WRITTEN INSTRUCTION 1
Reproduce the passage of the patent excerpt on connectors starting at "DETAILED DESCRIPTION" and ending at "of different sizes.".
WRITTEN INSTRUCTION 2
Decide whether each statement agrees with the patent excerpt on connectors, answering yes or no and quoting the deciding words: (a) FIG. 1A depicts a connector stamped from sheet metal. (b) Conductors 26a, 28a and 30a must all be the same wire size. (c) FIG. 14 is a plan view of a modular base.

PROVIDED TEXT
BRIEF DESCRIPTION OF THE DRAWINGS
FIG. 1 is a perspective view of a conductor engaging connector
formed from a wire in accordance with an embodiment of this
invention;
FIG. 1A is a perspective view of a conductor engaging connector
stamped from sheet metal in accordance with an embodiment of this
invention;
FIG. 2 is a cross-sectional view taken along section line II--II of
FIG. 1;
FIG. 3 is a frontal elevation view of a base member in accordance
with an embodiment of this invention;
FIG. 4 is a plan view of a base member in accordance with an
embodiment of this invention;
FIG. 5 is a cross-sectional view along section line V--V of FIG.
3;
FIG. 6 is a cross-sectional view along section line VI--VI of FIG.
3;
FIG. 7 is a cross-sectional view along section line VII--VII of
FIG. 3;
FIG. 8 is a cross-sectional view along section line VIII--VIII of
FIG. 4;
FIG. 9 is a cross-sectional view along section line IX--IX of FIG.
4;
FIG. 10 is a frontal elevation view of a base member in accordance
with an embodiment of this invention;
FIG. 11 is a partial cross-sectional view as in FIG. 6 with the
addition of a conductor in accordance with an embodiment of this
invention;
FIG. 12 is a partial cross-sectional view as in FIG. 9 with the
addition of conductors in accordance with an embodiment of this
invention;
FIG. 13 is a plan view of a base member with the addition of
crossing conductors in accordance with an embodiment of this
invention;
FIG. 14 is a perspective view of a modular base comprised of
segments in accordance with an embodiment of this invention;
and
FIG. 15 is an exploded perspective view of an electrical connector
assembly having a base, a connector and wires to be electrically
connected in accordance with an embodiment of the invention.
DETAILED DESCRIPTION
Referring to the drawings, FIG. 15 shows an exploded perspective
view of a conductor engaging connector 10 which is configured and
aligned to be inserted into a base member 20 through connector
positioning slots 22 and 24. Base member 20 also has conductor
positioning openings 26, 28 and 30 having their axes aligned in the
same plane and passing partly between and partly through connector
positioning slots 22 and 24. Conductors 26a, 28a and 30a are
aligned to be inserted into conductor positioning openings 26, 28
and 30, respectively. Conductors 26a, 28a and 30a can be of the
same wire size, or, as shown in FIG. 15, can be of different sizes.
In either case, the connector assembly including connector 10 and
base member 20 can cooperate to electrically connect wires 26a, 28a
and 30a to each other. The two legs are spaced from each along the
axis of a conductor positioning means. Accordingly, each leg can,
if desired, intersect more than half the cross section of a
conductor positioning opening without cutting a conductor in the
opening into two pieces. Although each leg can intersect less than
half of the cross section of the conductor positioning means,
intersecting at least half of the cross section is advantageous
because then no conductor will be too thin to be engaged by the
connector.

RECORDS SUPPLIED
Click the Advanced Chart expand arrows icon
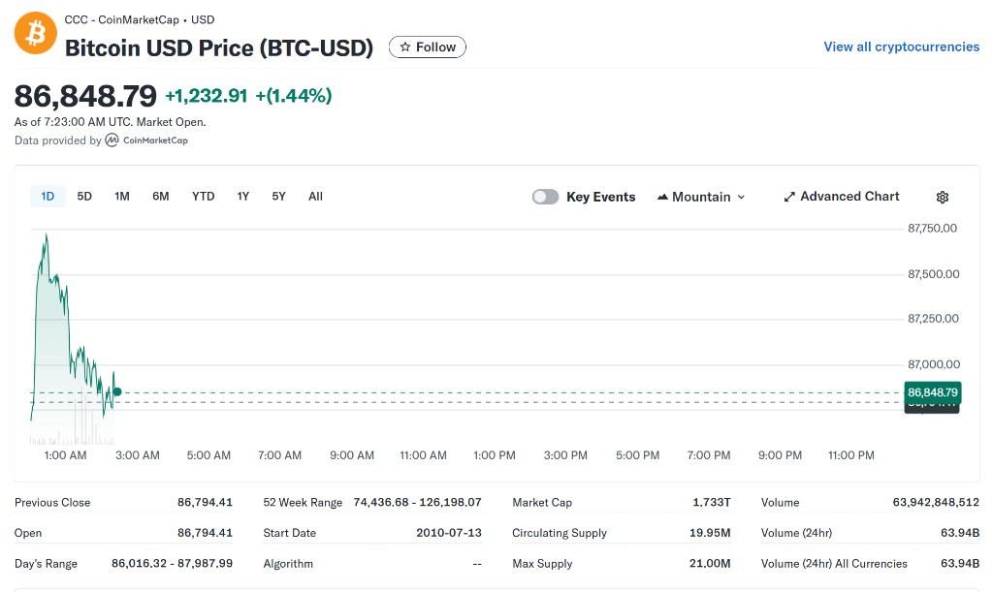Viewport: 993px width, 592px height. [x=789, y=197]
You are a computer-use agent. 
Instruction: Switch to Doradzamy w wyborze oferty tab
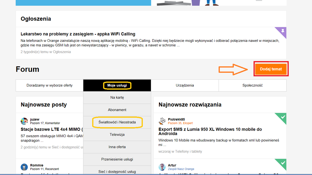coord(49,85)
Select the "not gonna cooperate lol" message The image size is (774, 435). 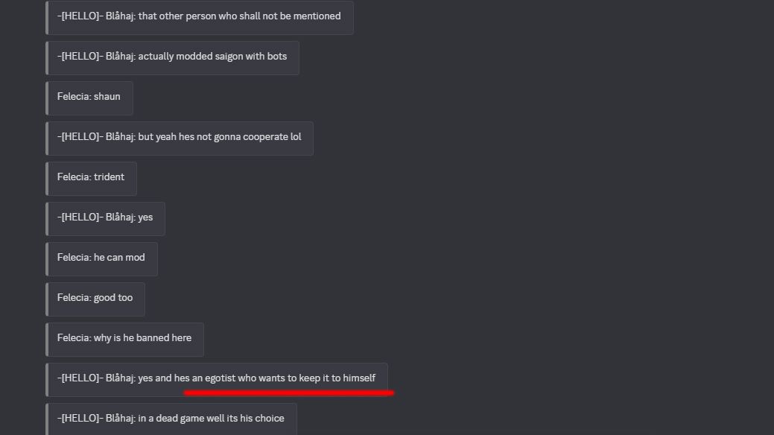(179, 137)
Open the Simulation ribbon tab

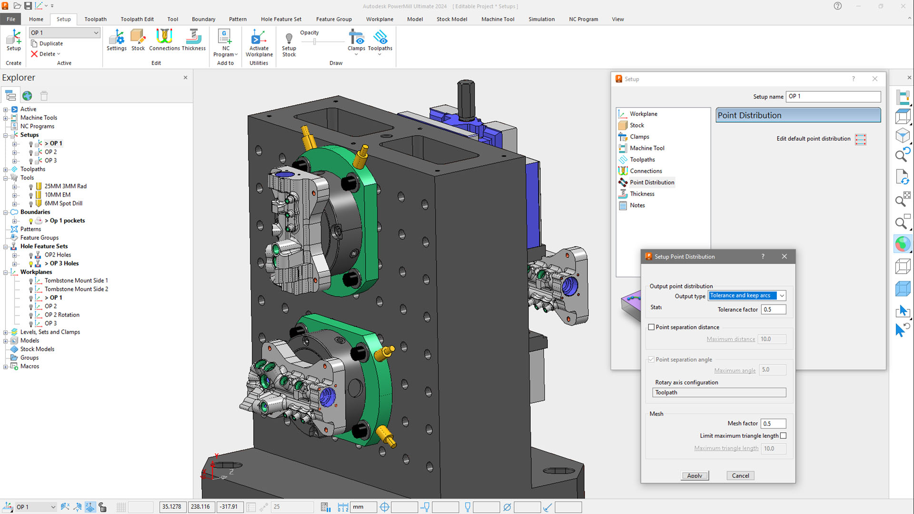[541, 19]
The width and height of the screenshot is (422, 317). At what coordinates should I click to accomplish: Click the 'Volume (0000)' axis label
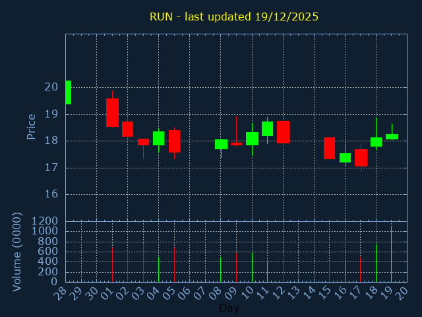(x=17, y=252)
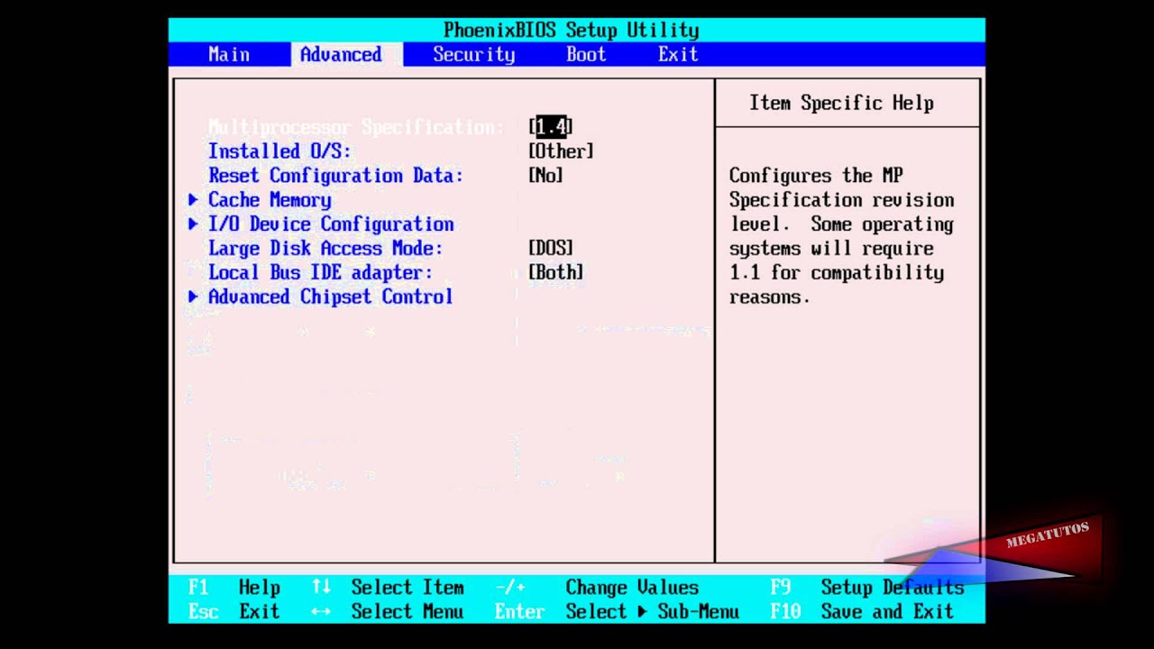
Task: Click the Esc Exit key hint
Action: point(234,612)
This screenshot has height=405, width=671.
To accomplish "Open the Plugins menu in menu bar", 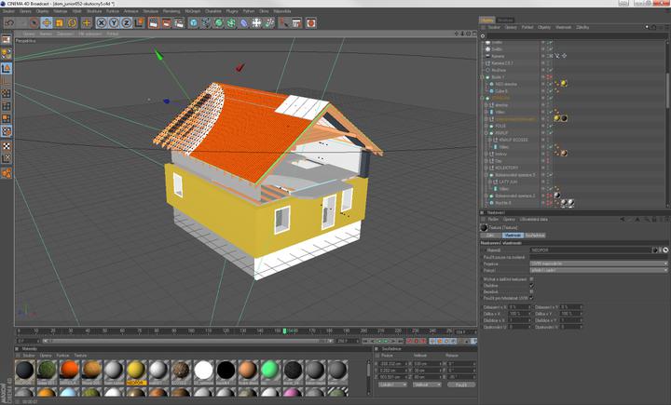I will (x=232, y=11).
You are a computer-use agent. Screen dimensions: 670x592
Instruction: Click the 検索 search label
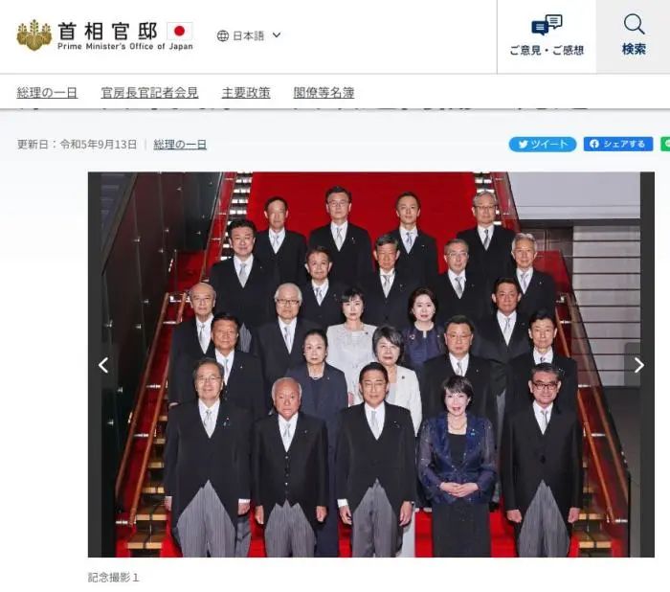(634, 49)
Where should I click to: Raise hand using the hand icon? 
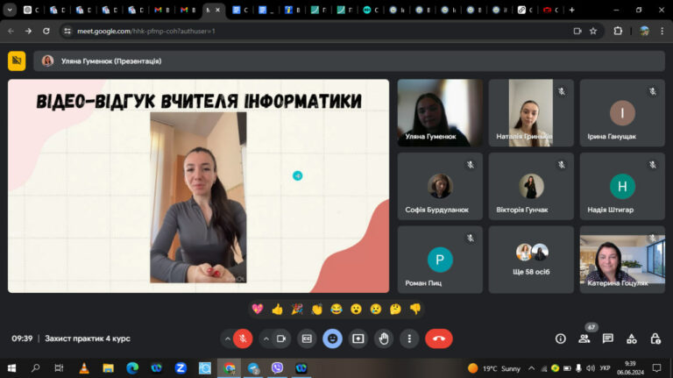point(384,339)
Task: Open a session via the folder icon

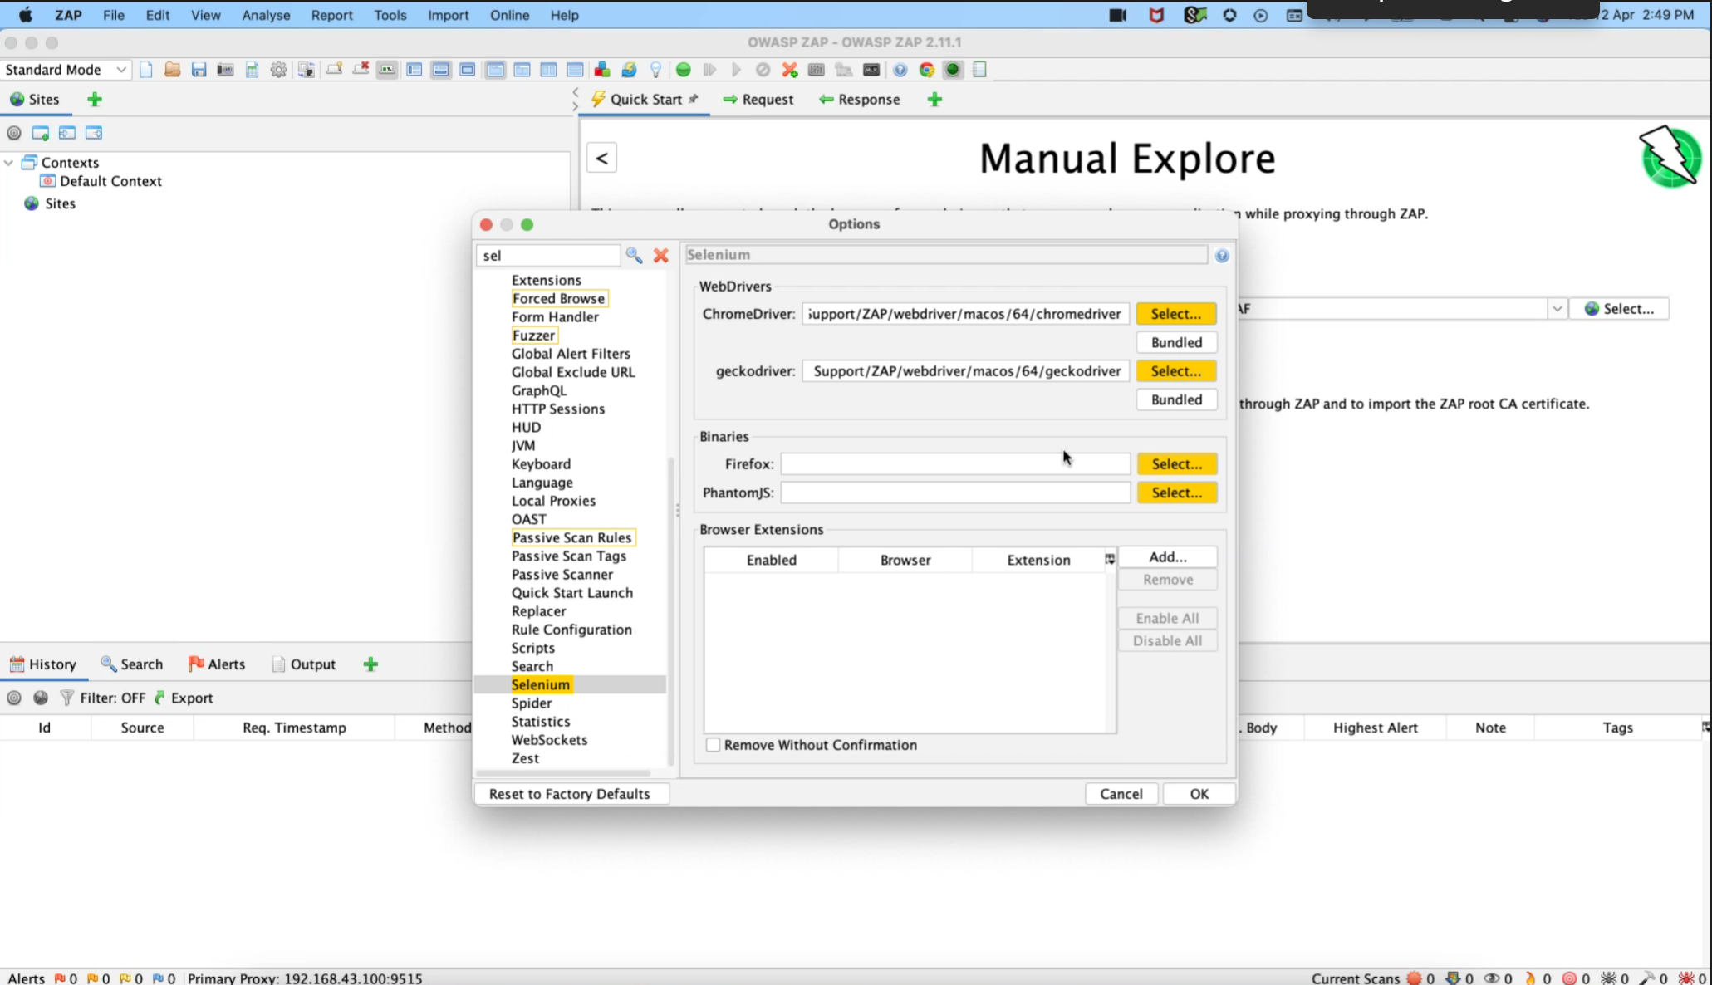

OUTPUT 1
DETAILED DESCRIPTION
Referring to the drawings, FIG. 15 shows an exploded perspective
view of a conductor engaging connector 10 which is configured and
aligned to be inserted into a base member 20 through connector
positioning slots 22 and 24. Base member 20 also has conductor
positioning openings 26, 28 and 30 having their axes aligned in the
same plane and passing partly between and partly through connector
positioning slots 22 and 24. Conductors 26a, 28a and 30a are
aligned to be inserted into conductor positioning openings 26, 28
and 30, respectively. Conductors 26a, 28a and 30a can be of the
same wire size, or, as shown in FIG. 15, can be of different sizes.

OUTPUT 2
(a) Yes: "FIG. 1A is a perspective view of a conductor engaging connector stamped from sheet metal"
(b) No: "Conductors 26a, 28a and 30a can be of the same wire size, or, as shown in FIG. 15, can be of different sizes."
(c) No: "FIG. 14 is a perspective view of a modular base comprised of segments"